De repente, la armadura de Géminis aparece, vistiendo su cuerpo parte por parte. Su cosmos comienza a elevarse, expandiéndose como una tormenta imparable. Afrodita siente el aire volverse pesado, cargado de energía, mientras una deslumbrante aura dorada rodea a Saga.
Con un grito que resuena por todo el lugar, Saga alza la voz:
—¡Explosión Galáctica!
El suelo tiembla bajo los pies de Afrodita. Grietas enormes se abren, y de ellas brotan rocas gigantescas que ascienden al cielo. El aire se llena de fragmentos de magma, y asteroides comienzan a llover del cielo, estrellándose contra los que suben del suelo con explosiones ensordecedoras. Fuego y luz envuelven el lugar, consumiendo todo a su paso.
Afrodita está inmóvil, completamente hechizado por la magnitud de la destrucción. Es un espectáculo glorioso y aterrador, imposible de describir con palabras. Cuando el humo comienza a disiparse, puede verlo de pie, en medio del caos.

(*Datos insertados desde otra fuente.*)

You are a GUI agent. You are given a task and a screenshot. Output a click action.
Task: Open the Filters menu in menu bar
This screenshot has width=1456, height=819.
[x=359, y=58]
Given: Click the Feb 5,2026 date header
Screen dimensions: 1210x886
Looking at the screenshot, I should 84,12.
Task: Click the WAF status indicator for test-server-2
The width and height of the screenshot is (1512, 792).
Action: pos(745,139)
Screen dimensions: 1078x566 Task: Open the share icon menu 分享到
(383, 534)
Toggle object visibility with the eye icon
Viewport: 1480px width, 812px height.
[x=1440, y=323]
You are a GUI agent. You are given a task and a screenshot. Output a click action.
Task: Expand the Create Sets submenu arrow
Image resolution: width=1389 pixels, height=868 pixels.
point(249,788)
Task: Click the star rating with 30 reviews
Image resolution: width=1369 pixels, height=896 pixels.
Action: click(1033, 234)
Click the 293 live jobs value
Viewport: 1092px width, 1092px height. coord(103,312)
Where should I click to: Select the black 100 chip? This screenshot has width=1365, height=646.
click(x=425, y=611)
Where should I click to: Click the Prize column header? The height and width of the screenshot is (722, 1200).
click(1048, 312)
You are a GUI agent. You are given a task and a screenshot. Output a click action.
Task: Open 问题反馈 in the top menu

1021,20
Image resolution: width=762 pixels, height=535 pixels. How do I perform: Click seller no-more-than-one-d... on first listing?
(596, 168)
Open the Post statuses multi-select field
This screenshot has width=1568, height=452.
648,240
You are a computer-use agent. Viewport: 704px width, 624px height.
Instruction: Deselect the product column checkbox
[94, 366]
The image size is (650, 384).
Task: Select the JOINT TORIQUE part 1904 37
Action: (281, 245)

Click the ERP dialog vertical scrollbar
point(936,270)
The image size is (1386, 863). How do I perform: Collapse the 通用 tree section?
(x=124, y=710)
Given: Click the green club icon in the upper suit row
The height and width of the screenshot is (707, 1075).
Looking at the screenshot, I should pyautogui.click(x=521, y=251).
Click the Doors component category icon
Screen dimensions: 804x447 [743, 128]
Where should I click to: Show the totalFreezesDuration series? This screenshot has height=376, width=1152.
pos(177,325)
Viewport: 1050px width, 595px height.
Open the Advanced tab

Saga, despeinado, con la armadura resplandeciendo bajo los últimos rayos de luz dorada, lo mira. Hay en él una calma imperturbable, como si lo que acababa de hacer no fuera más que un simple ejercicio.
En ese momento, Afrodita sabe que nunca olvidará lo que ha visto. Y frente a esa figura gloriosa, hace una promesa silenciosa.
Voy a seguirlo hasta el fin del mundo.